Instructions for the task
When a line in the entries contains the word "subtitle", copy that line in full.

══ Record set ══

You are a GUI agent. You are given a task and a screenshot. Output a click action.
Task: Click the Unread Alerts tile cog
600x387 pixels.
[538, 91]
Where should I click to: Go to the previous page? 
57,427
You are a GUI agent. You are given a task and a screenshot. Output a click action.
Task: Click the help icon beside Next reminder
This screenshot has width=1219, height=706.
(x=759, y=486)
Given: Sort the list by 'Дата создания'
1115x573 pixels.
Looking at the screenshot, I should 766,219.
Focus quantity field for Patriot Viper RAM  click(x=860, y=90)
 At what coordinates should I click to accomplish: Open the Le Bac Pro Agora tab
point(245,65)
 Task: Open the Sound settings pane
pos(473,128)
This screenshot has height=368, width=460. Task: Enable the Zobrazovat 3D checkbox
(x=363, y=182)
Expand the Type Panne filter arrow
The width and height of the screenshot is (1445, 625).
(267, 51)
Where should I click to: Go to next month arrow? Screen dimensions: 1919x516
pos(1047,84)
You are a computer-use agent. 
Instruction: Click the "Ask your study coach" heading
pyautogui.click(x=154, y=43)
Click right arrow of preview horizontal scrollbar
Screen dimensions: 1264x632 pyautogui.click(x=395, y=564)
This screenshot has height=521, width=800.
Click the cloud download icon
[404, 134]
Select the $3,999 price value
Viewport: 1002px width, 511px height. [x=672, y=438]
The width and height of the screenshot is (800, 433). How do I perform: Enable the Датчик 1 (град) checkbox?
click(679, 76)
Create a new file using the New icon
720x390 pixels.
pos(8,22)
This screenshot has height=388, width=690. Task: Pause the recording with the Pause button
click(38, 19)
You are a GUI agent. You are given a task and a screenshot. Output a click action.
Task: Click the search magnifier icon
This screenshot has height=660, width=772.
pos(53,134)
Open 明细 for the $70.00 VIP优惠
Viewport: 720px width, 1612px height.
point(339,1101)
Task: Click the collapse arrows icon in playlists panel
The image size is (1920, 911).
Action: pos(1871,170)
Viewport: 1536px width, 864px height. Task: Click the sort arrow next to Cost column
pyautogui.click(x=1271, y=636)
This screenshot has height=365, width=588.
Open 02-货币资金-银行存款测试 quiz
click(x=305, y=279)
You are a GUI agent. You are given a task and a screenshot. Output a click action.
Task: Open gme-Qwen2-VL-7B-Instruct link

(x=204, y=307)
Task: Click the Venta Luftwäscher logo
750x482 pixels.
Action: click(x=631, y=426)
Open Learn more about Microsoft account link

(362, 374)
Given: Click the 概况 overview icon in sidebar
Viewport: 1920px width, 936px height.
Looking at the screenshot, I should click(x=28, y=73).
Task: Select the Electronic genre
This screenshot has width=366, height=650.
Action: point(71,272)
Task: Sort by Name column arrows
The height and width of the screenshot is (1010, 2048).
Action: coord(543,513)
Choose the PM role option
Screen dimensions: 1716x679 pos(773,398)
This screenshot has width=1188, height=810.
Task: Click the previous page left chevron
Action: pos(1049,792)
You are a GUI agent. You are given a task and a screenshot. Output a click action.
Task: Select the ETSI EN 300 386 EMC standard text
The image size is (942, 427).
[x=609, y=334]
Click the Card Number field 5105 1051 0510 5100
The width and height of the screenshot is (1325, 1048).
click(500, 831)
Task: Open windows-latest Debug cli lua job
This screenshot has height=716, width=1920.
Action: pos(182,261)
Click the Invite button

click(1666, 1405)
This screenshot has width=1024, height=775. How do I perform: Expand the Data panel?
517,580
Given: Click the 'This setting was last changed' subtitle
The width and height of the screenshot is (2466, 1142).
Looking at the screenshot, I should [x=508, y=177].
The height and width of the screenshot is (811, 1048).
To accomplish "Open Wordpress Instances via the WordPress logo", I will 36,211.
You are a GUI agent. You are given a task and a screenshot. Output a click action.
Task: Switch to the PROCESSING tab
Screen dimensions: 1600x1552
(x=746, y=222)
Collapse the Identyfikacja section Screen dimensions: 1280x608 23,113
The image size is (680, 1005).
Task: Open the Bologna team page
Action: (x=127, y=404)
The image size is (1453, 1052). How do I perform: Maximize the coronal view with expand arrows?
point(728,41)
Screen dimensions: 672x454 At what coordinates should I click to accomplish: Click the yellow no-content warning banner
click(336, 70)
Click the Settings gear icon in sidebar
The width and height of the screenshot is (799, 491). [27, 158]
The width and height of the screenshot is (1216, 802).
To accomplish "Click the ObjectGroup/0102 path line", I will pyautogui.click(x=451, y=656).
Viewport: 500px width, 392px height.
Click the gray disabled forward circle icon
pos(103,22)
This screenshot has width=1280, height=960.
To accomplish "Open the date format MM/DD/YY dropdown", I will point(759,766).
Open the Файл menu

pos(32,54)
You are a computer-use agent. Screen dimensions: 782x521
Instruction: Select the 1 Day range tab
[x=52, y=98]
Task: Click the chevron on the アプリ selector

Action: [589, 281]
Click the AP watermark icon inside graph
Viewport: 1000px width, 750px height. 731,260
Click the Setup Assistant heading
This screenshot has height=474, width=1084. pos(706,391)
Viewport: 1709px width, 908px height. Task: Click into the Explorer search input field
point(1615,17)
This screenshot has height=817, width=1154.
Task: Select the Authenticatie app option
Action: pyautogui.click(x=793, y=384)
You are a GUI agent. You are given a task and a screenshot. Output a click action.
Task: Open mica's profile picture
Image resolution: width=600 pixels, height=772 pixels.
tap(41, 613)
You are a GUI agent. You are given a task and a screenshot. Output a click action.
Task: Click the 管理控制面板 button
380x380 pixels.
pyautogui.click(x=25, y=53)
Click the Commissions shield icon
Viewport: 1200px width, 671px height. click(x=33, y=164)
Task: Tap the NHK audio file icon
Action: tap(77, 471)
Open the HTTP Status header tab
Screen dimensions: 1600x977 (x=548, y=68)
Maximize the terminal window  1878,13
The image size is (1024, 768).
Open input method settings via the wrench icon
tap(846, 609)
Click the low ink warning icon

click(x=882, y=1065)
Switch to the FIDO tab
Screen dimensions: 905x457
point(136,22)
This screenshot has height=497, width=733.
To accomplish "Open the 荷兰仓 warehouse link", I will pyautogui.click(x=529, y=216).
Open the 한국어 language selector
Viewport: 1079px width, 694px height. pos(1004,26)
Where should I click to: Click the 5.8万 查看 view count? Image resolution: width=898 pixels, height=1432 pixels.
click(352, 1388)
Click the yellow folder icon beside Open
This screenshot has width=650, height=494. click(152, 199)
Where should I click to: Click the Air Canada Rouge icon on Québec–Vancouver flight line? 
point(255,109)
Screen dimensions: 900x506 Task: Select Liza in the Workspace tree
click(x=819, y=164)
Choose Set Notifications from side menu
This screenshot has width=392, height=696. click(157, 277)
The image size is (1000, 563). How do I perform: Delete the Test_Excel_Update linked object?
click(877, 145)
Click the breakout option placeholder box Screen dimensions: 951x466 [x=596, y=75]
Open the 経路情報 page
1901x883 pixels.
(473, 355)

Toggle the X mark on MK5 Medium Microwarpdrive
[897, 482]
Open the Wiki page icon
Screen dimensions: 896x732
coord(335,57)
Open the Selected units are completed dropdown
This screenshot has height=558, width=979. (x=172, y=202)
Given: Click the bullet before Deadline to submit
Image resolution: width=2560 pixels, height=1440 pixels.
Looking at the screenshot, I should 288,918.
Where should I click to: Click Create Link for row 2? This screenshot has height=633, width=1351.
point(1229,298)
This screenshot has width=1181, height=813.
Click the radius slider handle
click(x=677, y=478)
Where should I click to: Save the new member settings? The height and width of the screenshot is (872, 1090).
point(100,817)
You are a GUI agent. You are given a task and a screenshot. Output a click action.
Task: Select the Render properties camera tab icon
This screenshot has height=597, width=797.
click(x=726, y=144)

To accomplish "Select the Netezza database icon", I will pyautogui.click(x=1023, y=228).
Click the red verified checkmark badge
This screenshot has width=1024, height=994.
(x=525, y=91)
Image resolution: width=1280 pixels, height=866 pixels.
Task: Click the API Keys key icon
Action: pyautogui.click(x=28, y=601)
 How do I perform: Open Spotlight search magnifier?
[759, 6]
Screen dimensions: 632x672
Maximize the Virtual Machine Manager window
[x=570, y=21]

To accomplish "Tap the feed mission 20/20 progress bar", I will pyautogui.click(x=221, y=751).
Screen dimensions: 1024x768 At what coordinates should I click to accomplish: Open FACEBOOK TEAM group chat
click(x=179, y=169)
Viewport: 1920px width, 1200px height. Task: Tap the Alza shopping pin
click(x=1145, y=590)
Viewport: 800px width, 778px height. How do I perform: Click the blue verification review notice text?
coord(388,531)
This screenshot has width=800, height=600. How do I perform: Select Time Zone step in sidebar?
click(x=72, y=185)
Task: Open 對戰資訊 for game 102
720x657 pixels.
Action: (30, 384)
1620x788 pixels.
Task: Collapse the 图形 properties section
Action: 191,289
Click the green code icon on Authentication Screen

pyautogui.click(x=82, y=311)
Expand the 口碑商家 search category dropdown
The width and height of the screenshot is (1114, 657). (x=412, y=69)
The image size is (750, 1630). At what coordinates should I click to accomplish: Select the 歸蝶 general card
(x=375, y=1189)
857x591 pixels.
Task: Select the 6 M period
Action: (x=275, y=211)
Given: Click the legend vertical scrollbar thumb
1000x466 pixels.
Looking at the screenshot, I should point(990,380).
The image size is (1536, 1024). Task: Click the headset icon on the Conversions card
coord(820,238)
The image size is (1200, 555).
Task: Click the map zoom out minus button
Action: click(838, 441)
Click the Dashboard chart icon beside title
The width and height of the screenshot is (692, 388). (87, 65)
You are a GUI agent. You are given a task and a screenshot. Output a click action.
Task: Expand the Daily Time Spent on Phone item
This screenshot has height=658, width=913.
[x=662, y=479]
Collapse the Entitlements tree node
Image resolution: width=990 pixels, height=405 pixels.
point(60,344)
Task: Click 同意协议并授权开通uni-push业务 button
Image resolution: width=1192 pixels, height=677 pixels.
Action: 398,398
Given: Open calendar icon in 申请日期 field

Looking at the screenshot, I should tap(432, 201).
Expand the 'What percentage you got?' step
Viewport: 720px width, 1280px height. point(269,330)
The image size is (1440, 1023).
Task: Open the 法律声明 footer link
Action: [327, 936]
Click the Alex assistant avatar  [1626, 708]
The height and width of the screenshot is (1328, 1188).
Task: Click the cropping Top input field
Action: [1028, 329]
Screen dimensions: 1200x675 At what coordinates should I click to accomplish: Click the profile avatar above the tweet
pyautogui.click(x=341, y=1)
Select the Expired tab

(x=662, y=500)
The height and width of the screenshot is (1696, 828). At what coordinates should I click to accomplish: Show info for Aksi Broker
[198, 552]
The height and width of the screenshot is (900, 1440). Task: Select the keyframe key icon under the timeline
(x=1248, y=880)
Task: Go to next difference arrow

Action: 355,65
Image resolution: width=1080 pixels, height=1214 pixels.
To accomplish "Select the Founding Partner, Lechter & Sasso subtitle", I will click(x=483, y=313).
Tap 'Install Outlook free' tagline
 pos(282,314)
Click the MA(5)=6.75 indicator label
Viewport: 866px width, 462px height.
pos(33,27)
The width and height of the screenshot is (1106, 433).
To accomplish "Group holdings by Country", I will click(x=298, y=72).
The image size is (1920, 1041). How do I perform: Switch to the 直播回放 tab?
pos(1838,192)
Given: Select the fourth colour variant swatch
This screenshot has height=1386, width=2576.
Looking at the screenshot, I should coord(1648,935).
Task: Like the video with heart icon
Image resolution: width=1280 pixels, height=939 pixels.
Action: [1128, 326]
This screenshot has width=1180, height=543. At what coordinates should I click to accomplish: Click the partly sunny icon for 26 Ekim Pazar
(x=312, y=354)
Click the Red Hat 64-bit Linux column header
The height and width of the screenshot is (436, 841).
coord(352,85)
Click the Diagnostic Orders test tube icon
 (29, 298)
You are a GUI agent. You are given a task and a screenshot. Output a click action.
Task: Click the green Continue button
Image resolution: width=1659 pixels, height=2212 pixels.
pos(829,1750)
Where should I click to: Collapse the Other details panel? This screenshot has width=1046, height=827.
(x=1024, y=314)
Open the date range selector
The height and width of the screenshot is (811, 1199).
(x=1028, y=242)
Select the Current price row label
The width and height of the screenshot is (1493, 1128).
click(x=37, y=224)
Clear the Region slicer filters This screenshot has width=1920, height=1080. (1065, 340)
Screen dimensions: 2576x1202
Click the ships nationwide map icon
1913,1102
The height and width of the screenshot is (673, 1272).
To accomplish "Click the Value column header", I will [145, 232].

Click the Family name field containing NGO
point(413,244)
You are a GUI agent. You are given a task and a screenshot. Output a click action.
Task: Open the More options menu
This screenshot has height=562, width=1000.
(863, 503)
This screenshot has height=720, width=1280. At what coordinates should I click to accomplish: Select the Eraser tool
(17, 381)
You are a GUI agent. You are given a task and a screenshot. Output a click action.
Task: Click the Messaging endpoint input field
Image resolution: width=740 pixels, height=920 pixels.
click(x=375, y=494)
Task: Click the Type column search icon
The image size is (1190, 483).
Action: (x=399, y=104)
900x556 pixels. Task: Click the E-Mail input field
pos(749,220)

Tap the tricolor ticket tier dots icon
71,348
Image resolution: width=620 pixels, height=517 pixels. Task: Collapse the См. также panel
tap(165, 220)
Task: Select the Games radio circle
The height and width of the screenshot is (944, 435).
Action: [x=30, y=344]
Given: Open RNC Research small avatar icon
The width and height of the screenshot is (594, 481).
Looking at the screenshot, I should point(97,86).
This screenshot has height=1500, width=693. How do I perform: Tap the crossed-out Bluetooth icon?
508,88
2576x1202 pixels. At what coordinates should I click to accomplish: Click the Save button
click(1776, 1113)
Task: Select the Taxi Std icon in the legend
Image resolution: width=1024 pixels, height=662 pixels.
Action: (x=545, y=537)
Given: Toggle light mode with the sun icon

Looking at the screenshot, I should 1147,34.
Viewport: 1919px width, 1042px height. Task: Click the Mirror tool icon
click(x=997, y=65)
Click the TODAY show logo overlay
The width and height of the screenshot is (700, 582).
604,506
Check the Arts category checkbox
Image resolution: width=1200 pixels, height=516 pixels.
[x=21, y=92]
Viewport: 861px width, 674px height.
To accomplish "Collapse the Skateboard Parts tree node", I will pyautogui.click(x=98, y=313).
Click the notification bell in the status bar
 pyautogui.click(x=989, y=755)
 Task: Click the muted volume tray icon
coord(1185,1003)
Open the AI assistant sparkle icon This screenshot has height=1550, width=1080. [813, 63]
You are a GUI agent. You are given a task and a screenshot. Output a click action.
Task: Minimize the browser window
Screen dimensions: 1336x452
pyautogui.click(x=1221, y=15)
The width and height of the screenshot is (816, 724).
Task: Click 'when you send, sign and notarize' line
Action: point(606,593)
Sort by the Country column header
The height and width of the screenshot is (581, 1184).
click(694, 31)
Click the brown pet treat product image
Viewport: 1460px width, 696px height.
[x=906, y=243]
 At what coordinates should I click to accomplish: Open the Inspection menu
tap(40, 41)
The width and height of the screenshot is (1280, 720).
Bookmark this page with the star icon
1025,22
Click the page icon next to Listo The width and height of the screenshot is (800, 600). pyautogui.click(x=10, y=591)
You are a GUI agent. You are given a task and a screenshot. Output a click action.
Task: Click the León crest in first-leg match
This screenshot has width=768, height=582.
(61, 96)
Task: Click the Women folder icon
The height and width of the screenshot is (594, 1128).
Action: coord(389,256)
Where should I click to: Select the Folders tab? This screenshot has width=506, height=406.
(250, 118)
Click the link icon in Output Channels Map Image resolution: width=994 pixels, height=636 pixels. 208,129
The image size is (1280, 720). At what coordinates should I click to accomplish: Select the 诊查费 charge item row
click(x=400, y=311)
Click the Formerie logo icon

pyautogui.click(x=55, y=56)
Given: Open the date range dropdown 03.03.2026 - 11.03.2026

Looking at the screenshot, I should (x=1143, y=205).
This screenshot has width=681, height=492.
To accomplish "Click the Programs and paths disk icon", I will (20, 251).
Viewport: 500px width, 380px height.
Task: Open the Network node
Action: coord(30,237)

═══

Task output
Given: Click the 'This setting was last changed' subtitle
To accomplish "Select the Founding Partner, Lechter & Sasso subtitle", I will click(x=483, y=313).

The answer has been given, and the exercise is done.